If you’ve ever demoed a product that felt totally different once you bought it, you know the frustration. Benchmark scores should reflect what you’re actually working with — not a souped-up variant built just to impress. With AI benchmarks already shaky, transparency is more important than ever. Meta’s move has sparked debate, and we’ve reached out to them and Chatbot Arena for answers. Until then, take those leaderboard rankings with a grain of code.

TECH SYNC
Color is chaos—But you don’t need to panic

Original representational image by Mindsync/Ideogram

Color might look simple on your screen, but under the hood, it’s a mind-bending math maze. Ever wondered why the colors on your phone screen don’t match your printed photos? Or why one monitor looks cooler than another? It’s not just your eyes—it’s the wild world of color spaces, gamuts, and models, each with its own math-heavy rules.

This crash course in color theory breaks down the difference between RGB and CMYK, why color spaces like sRGB, Adobe RGB, and Rec.709 matter, and how choosing the right one can save your design—or ruin it. The twist? Most of us never realize how much these systems quietly shape our visual world. If you’ve ever tried to edit a photo or design something only to find it looks off somewhere else, you’ve felt the pain of mismatched color systems. From printing a poster to watching a movie, these color decisions change everything. Think of them like dialects of a global visual language—some for screens, some for paper, some for Hollywood.

You don’t need to master all the geeky math. But knowing the basics—like when to use sRGB (for web), Adobe RGB (for print), or Rec.2100 (for HDR video)—can make your tech purchases smarter and your creative work sharper. And thanks to smart devices, most of the hard color work happens behind the scenes—so you can enjoy every vivid detail, without the brainache.

SCIENCE
Tiny satellites revolutionize Hurricane Forecasting

Image: MIT

A sensor the size of a coffee cup is helping change the way we track hurricanes — and it just won a national award for it. Can small satellites truly outpace billion-dollar systems in storm forecasting? MIT Lincoln Laboratory says yes — and they’ve got the tech (and the trophy) to prove it. The lab earned the 2025 FLC Excellence in Technology Transfer Award for miniaturizing microwave sounders and transferring them to Tomorrow.io, which is launching 18 CubeSats to deliver fast, global weather updates.

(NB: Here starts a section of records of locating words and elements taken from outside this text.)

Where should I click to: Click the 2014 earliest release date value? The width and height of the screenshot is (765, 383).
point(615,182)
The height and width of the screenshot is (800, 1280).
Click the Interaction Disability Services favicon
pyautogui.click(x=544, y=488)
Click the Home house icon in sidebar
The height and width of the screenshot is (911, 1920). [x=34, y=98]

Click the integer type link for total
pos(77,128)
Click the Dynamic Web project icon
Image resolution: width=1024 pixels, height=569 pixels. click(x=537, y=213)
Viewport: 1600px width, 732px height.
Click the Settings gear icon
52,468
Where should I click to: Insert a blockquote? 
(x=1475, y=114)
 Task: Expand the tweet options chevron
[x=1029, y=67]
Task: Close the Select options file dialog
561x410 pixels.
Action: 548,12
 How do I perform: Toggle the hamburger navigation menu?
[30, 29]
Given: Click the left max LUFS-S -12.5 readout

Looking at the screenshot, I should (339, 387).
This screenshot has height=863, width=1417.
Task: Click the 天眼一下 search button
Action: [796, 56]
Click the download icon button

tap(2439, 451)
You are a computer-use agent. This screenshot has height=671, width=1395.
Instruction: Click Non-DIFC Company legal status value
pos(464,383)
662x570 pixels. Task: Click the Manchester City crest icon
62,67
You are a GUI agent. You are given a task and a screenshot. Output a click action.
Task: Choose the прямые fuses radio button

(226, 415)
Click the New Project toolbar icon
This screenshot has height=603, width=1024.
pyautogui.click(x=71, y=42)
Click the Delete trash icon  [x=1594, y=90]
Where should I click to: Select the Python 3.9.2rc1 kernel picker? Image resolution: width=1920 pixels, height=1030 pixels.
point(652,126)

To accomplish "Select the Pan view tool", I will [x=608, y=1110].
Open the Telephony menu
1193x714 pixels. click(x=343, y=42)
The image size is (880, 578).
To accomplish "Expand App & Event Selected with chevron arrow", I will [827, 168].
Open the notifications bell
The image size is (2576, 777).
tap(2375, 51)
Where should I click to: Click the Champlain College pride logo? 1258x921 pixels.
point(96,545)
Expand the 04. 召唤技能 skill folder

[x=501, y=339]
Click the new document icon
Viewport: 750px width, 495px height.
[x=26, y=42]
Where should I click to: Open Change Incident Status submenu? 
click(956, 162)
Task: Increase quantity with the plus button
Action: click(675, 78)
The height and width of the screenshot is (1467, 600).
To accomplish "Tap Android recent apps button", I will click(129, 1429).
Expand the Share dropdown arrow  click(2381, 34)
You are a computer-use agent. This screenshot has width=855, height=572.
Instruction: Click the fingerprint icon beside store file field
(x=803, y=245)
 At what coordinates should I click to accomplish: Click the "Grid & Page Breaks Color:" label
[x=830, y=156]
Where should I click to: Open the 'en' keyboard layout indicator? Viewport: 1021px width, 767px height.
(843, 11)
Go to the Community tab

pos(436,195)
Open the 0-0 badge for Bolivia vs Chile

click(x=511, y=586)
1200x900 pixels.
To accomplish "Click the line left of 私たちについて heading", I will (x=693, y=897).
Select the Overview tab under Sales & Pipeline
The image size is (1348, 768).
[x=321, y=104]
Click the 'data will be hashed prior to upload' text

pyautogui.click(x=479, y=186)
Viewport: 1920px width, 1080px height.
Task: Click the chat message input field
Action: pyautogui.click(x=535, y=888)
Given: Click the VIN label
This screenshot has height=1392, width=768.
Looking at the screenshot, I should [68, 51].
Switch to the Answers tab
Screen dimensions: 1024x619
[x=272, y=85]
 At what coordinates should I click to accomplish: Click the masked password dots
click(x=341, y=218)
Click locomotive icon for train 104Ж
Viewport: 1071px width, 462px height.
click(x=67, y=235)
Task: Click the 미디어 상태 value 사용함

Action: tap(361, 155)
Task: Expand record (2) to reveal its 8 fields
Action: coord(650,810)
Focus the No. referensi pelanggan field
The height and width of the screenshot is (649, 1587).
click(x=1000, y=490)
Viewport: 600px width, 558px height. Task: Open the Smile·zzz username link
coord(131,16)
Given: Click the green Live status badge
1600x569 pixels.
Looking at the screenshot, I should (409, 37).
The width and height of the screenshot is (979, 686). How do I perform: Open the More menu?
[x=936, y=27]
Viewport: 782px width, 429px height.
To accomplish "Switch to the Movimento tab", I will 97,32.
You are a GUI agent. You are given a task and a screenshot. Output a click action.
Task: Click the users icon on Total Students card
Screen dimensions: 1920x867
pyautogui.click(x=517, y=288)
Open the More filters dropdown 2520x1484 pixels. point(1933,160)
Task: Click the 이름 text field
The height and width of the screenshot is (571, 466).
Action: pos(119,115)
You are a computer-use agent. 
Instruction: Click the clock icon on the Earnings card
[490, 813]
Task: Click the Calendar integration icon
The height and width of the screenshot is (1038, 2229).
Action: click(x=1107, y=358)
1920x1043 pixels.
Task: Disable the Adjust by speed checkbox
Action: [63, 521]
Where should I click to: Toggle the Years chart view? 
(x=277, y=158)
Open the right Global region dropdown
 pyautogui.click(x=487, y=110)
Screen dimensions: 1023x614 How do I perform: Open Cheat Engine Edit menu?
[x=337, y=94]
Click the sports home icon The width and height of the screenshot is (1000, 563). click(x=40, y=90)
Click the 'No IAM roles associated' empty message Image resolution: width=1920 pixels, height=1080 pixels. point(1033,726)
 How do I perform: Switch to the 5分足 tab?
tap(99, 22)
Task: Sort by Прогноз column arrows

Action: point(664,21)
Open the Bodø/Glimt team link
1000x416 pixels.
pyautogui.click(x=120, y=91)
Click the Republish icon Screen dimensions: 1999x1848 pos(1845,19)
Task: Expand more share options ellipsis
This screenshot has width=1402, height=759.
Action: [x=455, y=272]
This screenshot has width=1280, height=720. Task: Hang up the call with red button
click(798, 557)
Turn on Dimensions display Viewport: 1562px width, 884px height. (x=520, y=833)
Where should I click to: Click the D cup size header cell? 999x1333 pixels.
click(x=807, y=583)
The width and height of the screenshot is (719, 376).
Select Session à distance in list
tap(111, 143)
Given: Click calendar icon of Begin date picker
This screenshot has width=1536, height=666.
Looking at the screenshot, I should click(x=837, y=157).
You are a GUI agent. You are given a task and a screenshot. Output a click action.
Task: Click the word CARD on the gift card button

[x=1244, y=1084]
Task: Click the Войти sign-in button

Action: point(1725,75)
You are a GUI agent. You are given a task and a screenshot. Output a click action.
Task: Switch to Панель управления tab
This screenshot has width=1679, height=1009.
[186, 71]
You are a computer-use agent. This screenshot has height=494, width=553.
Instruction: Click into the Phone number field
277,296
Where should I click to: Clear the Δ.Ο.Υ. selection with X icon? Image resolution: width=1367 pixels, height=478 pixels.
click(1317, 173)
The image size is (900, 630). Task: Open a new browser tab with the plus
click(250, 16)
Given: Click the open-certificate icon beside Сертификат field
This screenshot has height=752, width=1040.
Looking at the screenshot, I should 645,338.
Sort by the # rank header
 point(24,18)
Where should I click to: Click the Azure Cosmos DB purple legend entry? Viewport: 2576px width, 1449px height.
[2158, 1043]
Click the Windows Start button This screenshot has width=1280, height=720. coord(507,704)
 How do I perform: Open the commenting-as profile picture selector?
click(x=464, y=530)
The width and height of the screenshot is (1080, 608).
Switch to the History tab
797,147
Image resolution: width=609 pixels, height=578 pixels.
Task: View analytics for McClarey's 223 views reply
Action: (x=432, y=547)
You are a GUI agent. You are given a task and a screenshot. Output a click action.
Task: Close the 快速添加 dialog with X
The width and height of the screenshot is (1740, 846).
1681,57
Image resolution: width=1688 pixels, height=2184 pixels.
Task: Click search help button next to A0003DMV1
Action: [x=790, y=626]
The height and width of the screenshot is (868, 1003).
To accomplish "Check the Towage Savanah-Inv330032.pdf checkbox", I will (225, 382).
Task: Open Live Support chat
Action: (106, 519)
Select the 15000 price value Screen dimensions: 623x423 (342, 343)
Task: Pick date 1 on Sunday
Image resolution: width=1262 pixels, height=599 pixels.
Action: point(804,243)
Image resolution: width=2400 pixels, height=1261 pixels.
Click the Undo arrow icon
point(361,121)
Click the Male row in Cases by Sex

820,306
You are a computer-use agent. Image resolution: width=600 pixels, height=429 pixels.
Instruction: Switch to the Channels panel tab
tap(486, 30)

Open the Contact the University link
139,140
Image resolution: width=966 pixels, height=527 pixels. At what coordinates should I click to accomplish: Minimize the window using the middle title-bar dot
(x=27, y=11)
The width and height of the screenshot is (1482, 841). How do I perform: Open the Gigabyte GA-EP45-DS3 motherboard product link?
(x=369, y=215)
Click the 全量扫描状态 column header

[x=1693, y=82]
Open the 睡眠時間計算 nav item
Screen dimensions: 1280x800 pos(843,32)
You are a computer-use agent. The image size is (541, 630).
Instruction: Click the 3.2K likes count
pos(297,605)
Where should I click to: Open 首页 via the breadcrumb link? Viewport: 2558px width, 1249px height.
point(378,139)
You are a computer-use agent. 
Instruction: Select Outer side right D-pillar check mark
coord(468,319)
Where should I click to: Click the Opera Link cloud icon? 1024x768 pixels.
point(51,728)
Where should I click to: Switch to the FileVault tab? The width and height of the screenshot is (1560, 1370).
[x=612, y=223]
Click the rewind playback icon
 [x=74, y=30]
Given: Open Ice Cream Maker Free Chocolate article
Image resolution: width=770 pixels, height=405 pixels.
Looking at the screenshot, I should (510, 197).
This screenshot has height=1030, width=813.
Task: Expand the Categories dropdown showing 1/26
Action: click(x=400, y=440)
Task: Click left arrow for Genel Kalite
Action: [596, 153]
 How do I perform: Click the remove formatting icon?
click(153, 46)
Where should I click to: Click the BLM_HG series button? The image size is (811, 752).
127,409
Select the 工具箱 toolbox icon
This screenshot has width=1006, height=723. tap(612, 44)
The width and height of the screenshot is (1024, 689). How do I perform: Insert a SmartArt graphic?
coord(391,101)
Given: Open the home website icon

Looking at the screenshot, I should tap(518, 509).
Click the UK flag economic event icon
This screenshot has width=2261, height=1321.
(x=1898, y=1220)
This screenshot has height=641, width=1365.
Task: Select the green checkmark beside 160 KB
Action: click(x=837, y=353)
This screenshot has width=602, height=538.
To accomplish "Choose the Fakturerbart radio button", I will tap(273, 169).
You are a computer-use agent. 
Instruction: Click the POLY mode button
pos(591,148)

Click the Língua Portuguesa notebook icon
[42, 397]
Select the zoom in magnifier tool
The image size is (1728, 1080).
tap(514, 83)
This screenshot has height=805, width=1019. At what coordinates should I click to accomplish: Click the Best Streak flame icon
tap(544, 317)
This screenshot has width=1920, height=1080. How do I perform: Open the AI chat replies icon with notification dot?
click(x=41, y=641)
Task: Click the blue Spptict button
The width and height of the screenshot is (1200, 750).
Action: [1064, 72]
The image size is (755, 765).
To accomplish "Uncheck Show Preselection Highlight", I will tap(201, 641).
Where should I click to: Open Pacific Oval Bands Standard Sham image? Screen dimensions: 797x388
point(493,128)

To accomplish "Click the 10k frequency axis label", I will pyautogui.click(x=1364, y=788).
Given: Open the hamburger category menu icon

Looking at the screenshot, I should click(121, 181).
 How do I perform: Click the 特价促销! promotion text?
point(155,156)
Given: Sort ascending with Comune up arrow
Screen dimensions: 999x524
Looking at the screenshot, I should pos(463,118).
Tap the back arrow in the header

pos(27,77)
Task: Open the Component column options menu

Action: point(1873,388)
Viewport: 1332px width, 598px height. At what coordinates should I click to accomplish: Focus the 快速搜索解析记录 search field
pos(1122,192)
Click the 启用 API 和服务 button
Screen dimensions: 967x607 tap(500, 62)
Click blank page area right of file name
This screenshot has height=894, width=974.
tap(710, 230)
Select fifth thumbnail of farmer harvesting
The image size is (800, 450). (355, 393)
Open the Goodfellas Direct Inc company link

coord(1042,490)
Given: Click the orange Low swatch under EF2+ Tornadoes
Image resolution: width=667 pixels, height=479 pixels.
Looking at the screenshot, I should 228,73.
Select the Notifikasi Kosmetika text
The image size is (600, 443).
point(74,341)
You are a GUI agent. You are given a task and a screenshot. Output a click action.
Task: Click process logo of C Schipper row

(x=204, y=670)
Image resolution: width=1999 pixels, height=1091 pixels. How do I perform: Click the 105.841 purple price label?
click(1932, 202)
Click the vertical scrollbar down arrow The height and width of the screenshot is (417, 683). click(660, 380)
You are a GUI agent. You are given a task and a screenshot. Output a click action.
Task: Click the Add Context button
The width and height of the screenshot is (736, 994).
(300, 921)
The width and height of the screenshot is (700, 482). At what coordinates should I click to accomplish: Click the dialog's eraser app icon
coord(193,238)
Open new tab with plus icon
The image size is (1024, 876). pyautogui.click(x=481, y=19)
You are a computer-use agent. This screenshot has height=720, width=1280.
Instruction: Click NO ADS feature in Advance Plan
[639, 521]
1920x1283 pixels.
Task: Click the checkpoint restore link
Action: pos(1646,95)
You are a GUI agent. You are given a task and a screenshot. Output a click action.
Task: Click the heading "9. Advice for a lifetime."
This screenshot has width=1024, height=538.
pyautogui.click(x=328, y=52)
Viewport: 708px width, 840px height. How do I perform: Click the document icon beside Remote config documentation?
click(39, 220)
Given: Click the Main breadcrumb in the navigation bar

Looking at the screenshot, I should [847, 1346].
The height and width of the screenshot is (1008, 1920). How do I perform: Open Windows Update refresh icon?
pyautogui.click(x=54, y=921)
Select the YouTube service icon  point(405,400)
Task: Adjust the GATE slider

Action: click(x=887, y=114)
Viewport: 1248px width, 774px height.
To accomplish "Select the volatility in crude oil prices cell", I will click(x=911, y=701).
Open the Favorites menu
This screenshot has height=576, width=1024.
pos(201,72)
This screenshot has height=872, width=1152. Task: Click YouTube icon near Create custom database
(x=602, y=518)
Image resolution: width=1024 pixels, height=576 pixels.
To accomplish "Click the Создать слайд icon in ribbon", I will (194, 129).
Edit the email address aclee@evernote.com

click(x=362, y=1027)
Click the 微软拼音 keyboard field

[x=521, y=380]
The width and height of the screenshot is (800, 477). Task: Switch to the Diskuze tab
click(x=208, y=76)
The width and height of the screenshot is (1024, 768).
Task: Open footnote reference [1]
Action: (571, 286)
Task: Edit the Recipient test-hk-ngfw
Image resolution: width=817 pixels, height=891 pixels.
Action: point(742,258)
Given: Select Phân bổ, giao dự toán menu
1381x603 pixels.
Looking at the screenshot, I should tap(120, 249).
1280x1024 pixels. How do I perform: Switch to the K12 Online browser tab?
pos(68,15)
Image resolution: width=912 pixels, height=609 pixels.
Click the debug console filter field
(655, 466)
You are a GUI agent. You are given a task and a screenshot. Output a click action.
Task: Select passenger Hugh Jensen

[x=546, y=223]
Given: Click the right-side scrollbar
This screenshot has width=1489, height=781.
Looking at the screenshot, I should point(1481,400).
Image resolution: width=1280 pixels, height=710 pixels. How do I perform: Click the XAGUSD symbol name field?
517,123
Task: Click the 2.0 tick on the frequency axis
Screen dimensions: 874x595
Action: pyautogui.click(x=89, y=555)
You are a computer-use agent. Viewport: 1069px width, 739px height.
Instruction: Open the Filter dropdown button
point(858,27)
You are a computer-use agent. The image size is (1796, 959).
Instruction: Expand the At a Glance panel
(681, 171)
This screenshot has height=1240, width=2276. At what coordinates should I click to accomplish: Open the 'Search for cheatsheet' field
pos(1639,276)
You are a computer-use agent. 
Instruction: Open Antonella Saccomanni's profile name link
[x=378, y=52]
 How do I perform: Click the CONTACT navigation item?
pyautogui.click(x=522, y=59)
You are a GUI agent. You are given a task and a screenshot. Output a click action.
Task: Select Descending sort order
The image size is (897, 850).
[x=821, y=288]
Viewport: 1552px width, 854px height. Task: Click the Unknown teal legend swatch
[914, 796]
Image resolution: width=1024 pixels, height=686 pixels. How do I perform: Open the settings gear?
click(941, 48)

Once the domain of bulky, $2B satellites with 6-hour revisits, hurricane tracking now runs on agile, low-cost CubeSats. First proven on NASA’s TROPICS mission, these sensors measure 3D storm data — humidity, temp, precipitation — in near real time. In 2024, Tomorrow.io launched 2 satellites (with more coming soon), trained with help from Lincoln Lab under an 18-month CRADA. It’s timely: the U.S. faced 27 billion-dollar disasters last year, costing $182.7B and 568 lives.

Faster forecasts will aid aviation, logistics, emergency response, and even food security worldwide. The team will be honored May 13 — but the real win is in saving lives and transforming weather prediction forever.

Did You Know? The QWERTY keyboard layout was originally designed to slow down typists to prevent jams in early mechanical typewriters. Despite its inefficiencies, QWERTY remains the most common layout due to familiarity and muscle memory.